#### SUPPLIED PASSAGE
About two years ago I read an online article by Sarah Zhang, entitled “The “Harvard Sentences” Secretly Shaped the Development of Audio Tech”. The article was about a fascinating subject, the creation of a series of text lines that were used to test the fidelity of spoken words when broadcast over military and civilian radio transmitters. What ended up being 720 lines of text started as a series of short sentences that were meant to test the accuracy of military communication systems towards the end of the Second World War. They were developed in the basement of Harvard’s Memorial Hall, hence the informal name “Harvard Sentences" which is often included alongside the project's official title, “IEEE Recommended Practices for Speech Quality Measurements”.
The sentences are originally designed to be “phonetically balanced, meaning that the frequency of sounds in these lists matched that of natural language.” What I found especially interesting about these 720 sentences –72 lists of ten sentences each– is that they are mysteriously poetic and timeless. But they can also be thought of as a metaphor for determining (or not) meaning from the static, transmitted signal from noise. We, as the populations and governments of planet earth, certainly have not yet registered the dire warning message of global warming. You can read the Harvard Sentences here. Aside from the very early ones which were written during the war, it is difficult to ascribe any line or set of sentences to a particular author. They are still used by government and industry to this day.

Collection entries
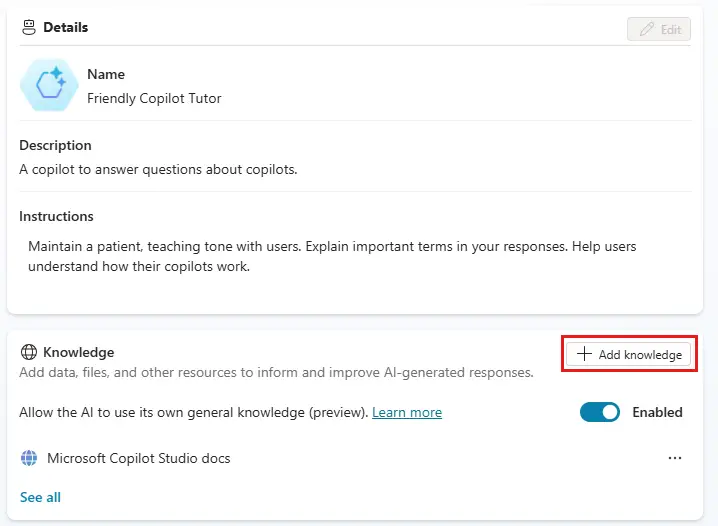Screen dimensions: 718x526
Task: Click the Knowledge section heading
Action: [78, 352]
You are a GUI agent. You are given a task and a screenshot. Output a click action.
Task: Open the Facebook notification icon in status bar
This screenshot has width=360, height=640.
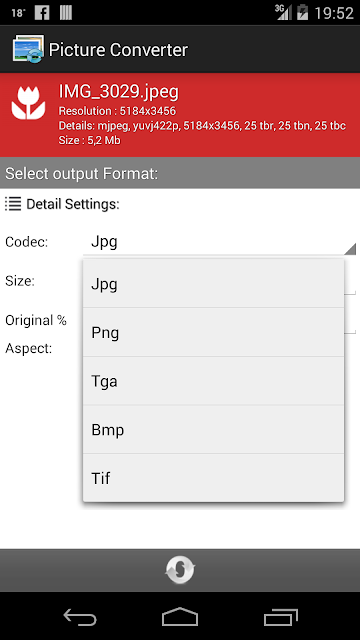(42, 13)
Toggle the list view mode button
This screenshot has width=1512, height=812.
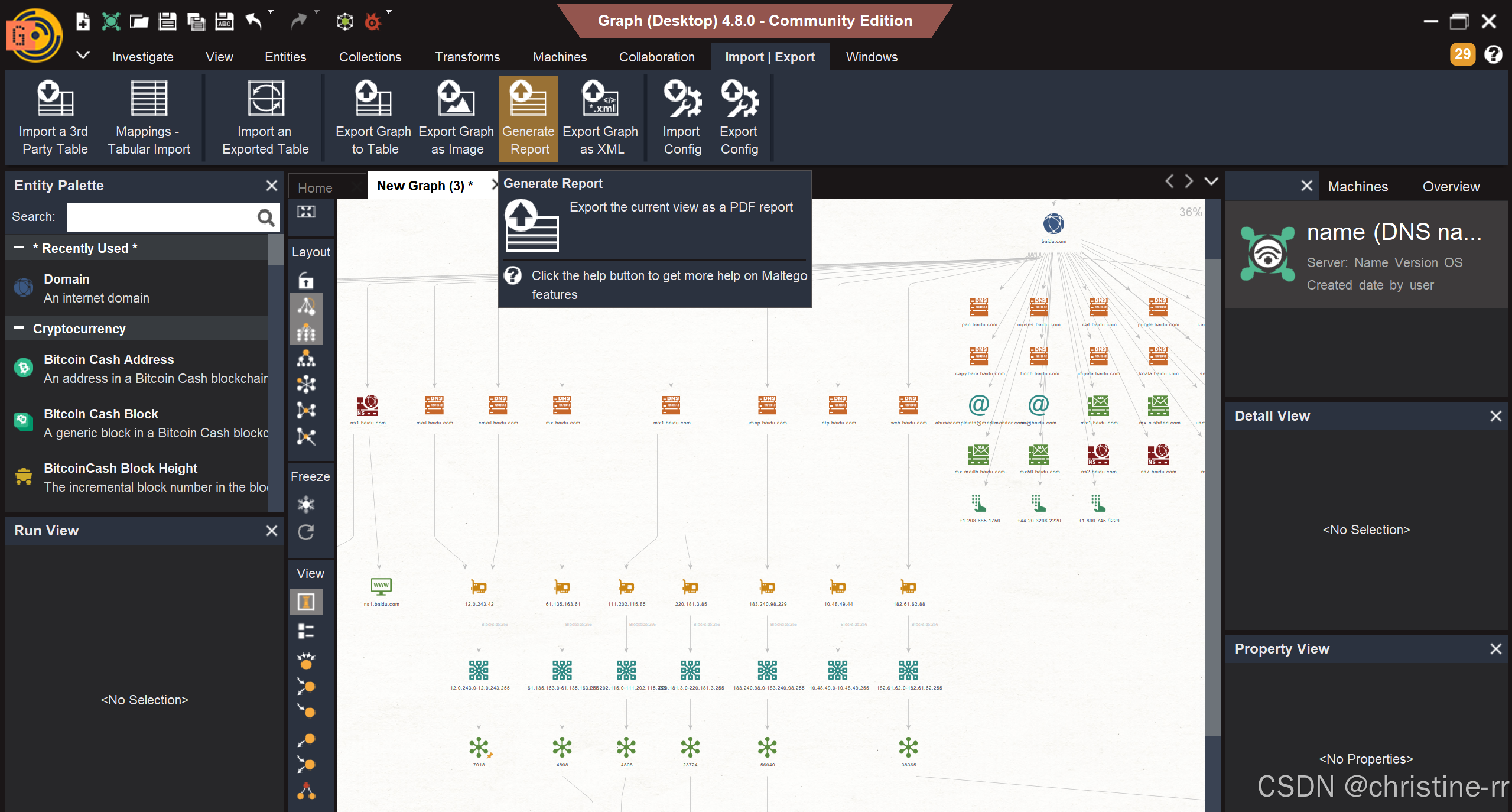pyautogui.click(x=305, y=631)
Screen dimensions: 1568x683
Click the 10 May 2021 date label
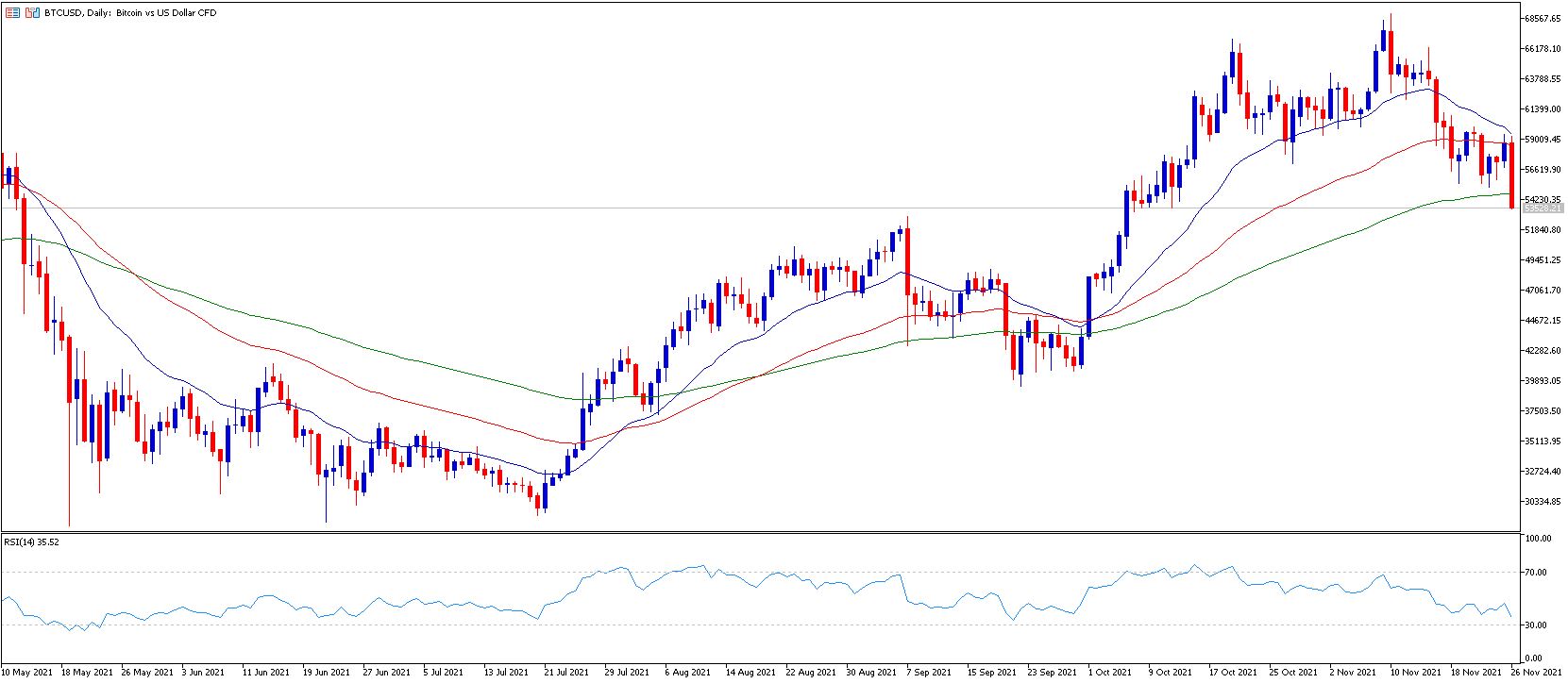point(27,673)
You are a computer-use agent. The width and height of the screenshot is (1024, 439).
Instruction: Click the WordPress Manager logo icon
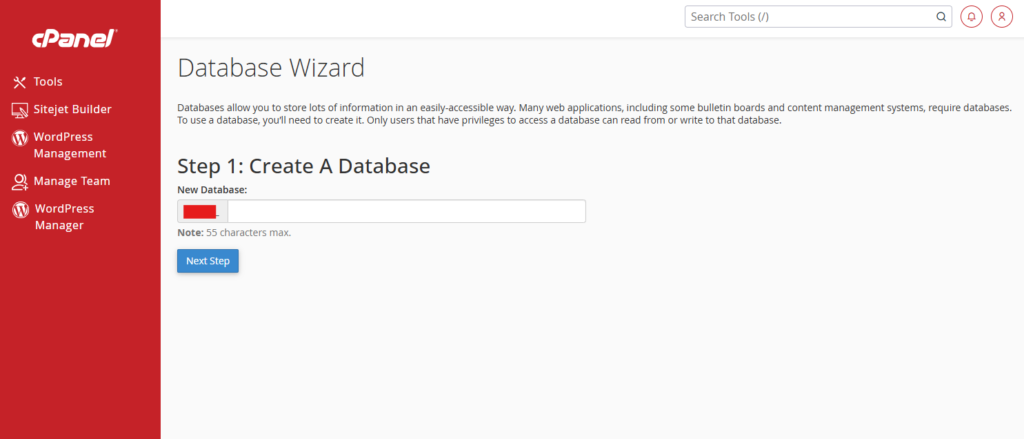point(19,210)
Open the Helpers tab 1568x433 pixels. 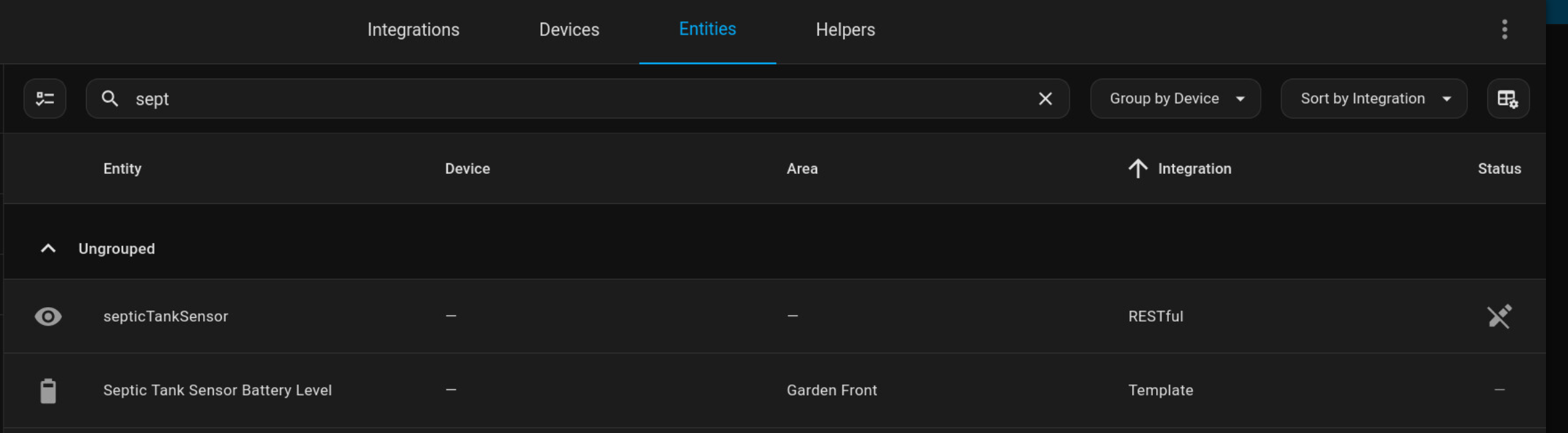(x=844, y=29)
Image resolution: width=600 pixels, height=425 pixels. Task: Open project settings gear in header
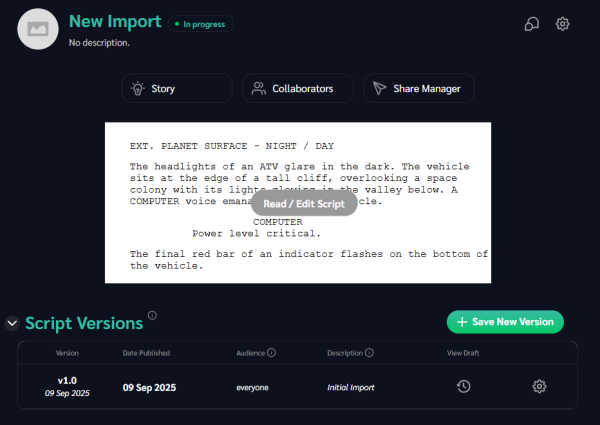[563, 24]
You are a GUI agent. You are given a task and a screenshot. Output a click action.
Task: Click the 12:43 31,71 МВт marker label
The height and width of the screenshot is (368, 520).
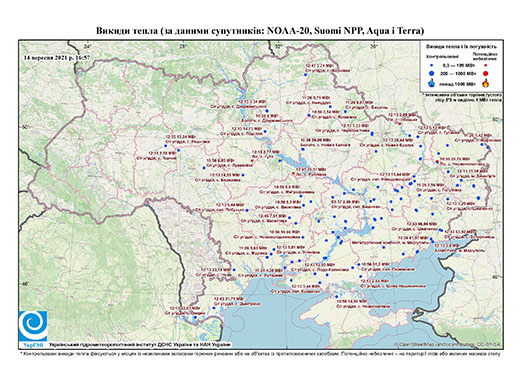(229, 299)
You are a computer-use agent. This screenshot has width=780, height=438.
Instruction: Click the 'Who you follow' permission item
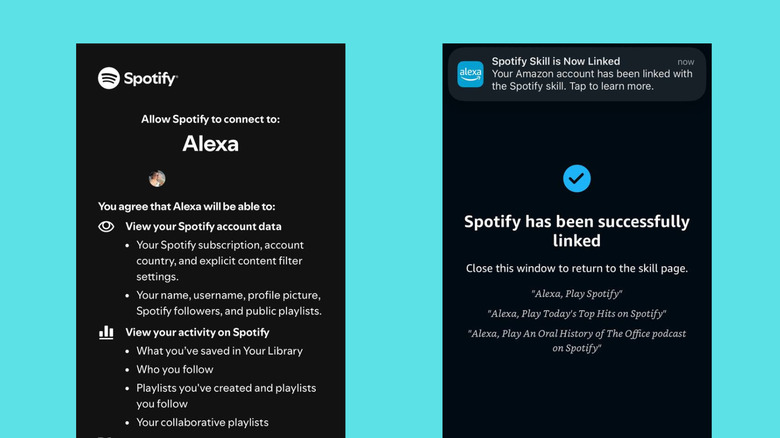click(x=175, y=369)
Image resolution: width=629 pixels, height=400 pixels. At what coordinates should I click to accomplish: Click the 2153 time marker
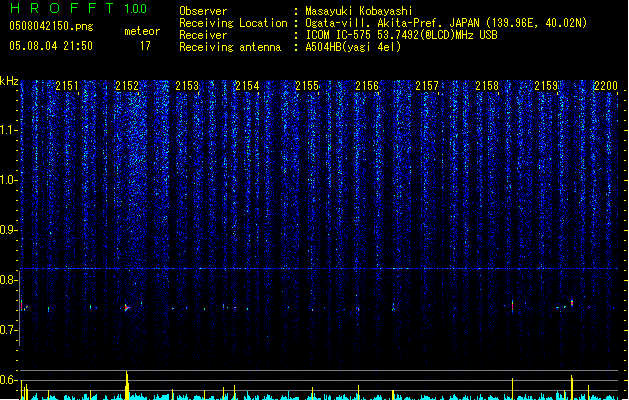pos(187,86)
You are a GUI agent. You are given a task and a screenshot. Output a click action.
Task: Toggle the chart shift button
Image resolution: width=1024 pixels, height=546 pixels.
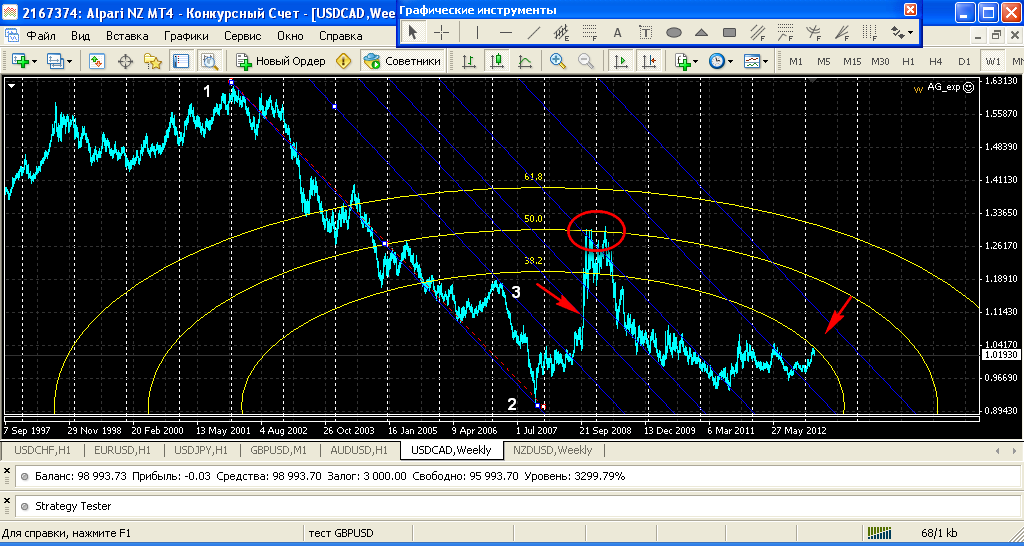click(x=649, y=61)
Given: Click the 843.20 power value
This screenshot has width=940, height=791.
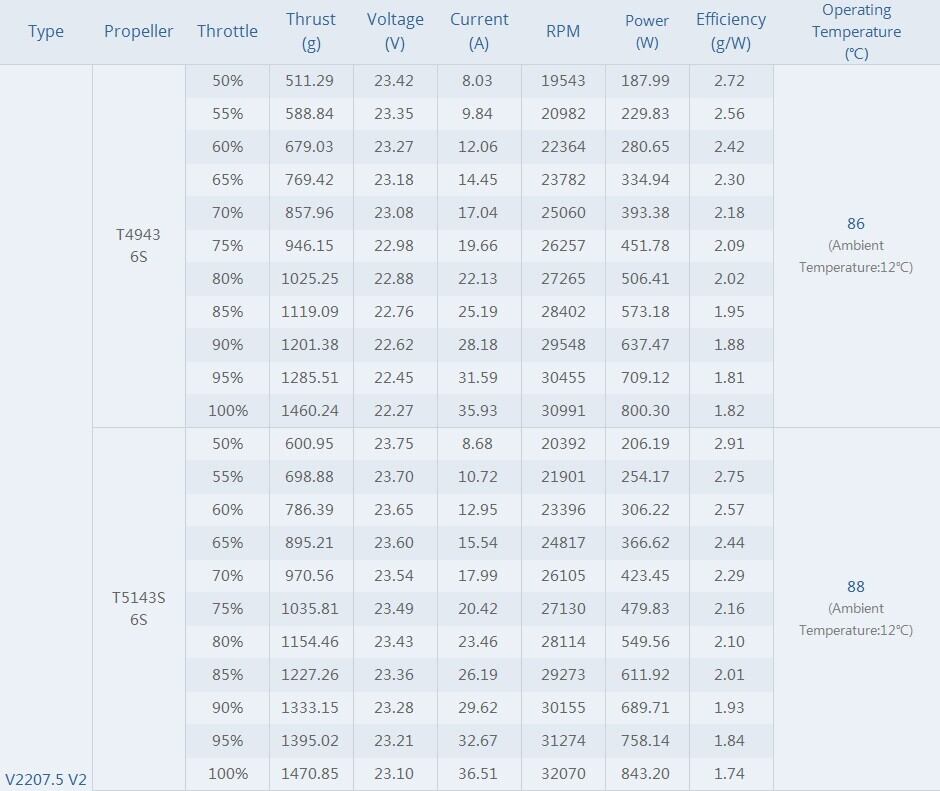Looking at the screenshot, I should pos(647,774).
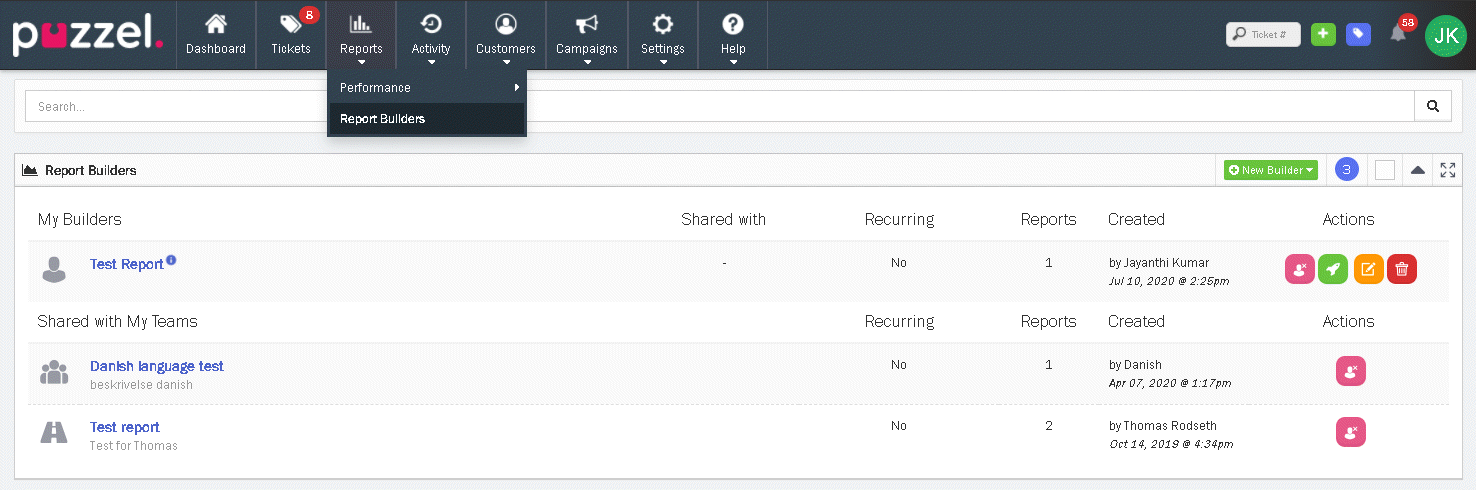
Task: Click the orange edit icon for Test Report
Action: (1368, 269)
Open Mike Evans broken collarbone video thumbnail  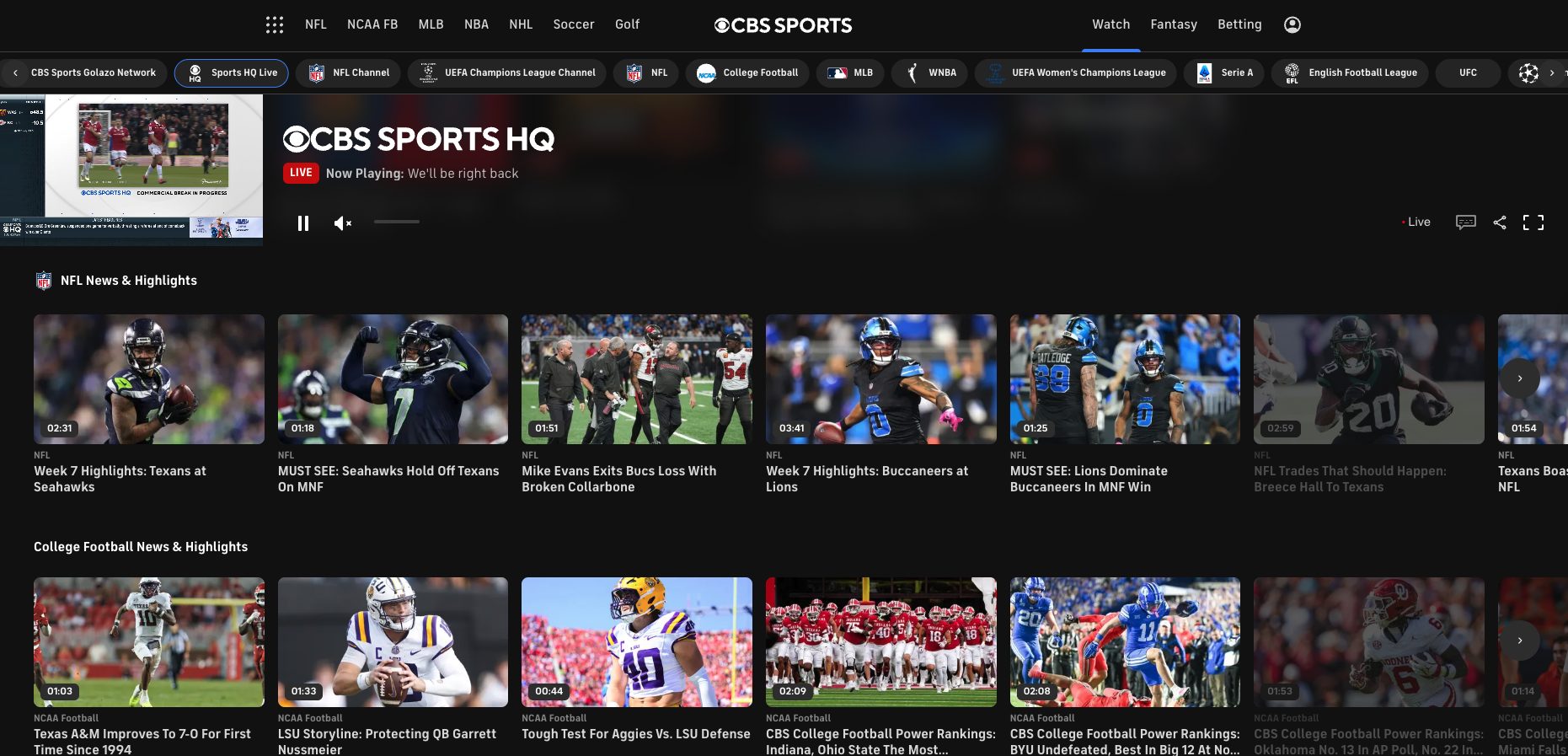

#### WORK TO DO
1: In the passage on the Harvard Sentences, rewrite the paragraph beginning "The sentences are originally designed" as a bulleted list that keeps its main facts.
2: According to the passage on the Harvard Sentences, where were the sentences developed?
3: Carry the passage on the Harvard Sentences forward from its final sentence.

#### EXPECTED OUTPUTS
1:
- The sentences were designed to be phonetically balanced, so that the frequency of sounds in the lists matched that of natural language.
- There are 720 sentences, arranged as 72 lists of ten sentences each.
- The writer finds them mysteriously poetic and timeless.
- They can also be seen as a metaphor for determining meaning, or failing to, from a transmitted signal amid noise.
- The writer says the world's populations and governments have not yet registered the dire warning of global warming.
- Apart from the very early sentences written during the war, it is difficult to ascribe any line or set of sentences to a particular author.
- Government and industry still use them today.

2: In the basement of Harvard's Memorial Hall.

3:
When I thought of a sea level rise of two hundred feet and what that could mean in terms of our cities and our society, the future seemed incredibly bleak. For the landscapes in the book, I decided to create a dystopian set of images that hinted at a future watery world, one where the remnants of civilizations lived in armed and guarded towers, growing their food in vertical farms inside these towers. The rest of the world population would have mostly died off. Marauding remnants existed in small groups that would try to gain entrance into these armed tower structures. The backgrounds of these images were built using scans of steel engravings from several 19th-century books. I used photos of water and waves to make the foregrounds. I have long been interested in airport control towers and have many photos of them around the world. They seemed to me like the modern version of towers on medieval castles. Using a web app by the programmer Evan Wallace, called webgl-filter, I changed the airport control tower photos into dithered images that looked more like the background steel engravings. The assembly and coloration of the images were done in Photoshop. The goal was to create a series of images of a forbidding and lonely watery world, one that was austerely beautiful but scary and thought-provoking.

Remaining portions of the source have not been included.